PROBLEM TO WORK ON => Write out again only the lines between the one with "Given: Click the active 정보화교육 tab" and the end of the records below, both ends counted, and don't include the pictures.

--- START ---

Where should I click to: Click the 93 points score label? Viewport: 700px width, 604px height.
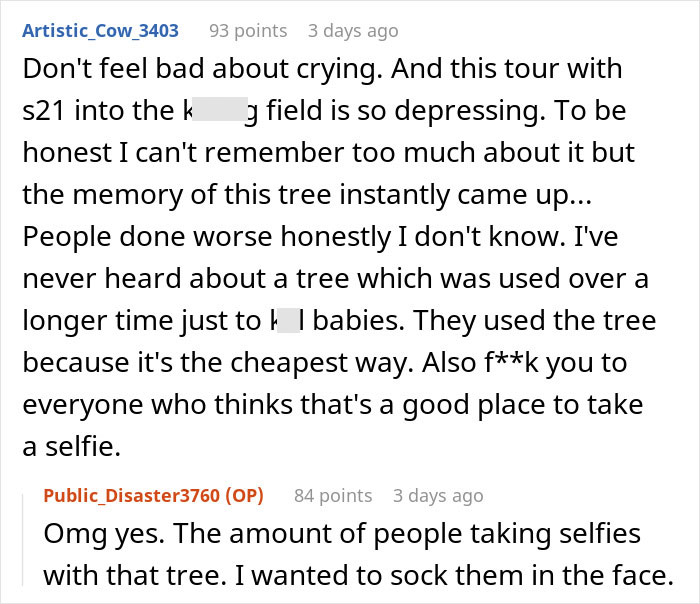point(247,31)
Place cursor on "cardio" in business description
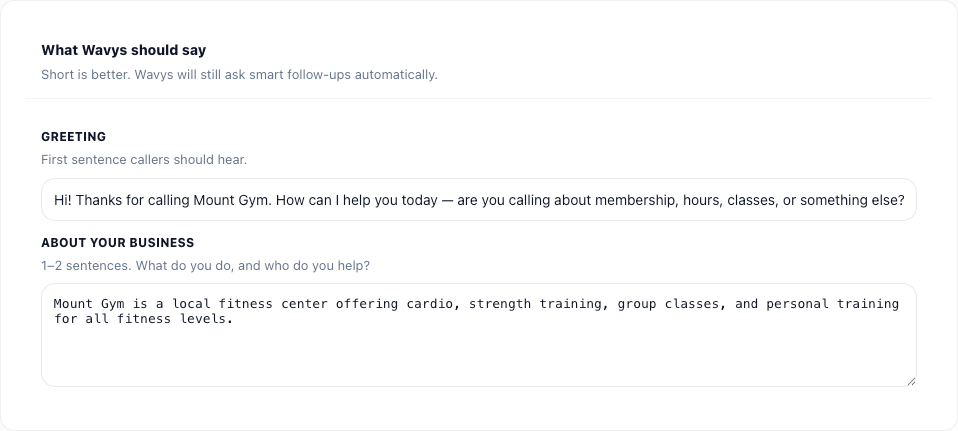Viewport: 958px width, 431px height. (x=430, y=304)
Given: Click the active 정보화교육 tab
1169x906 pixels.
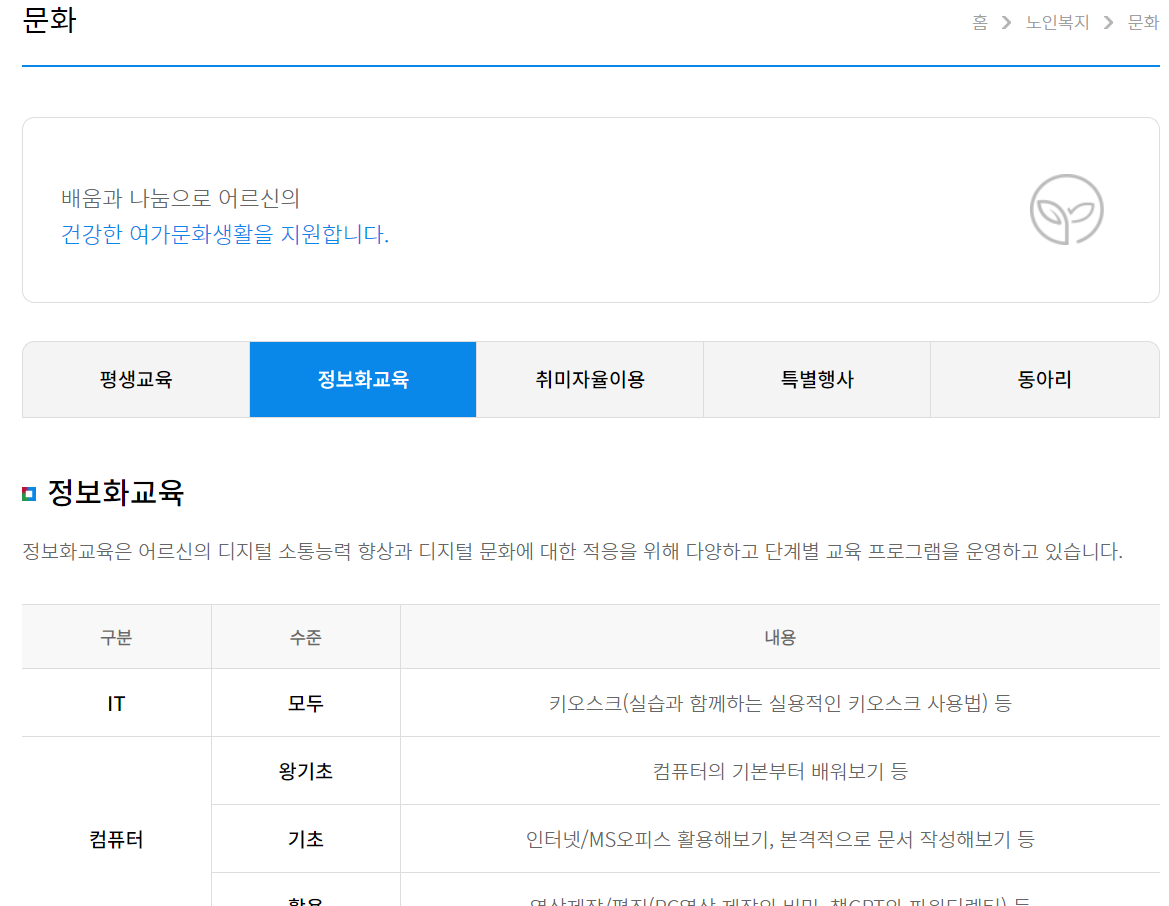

--- END ---

WORKED SOLUTION =>
Given: Click the active 정보화교육 tab
1169x906 pixels.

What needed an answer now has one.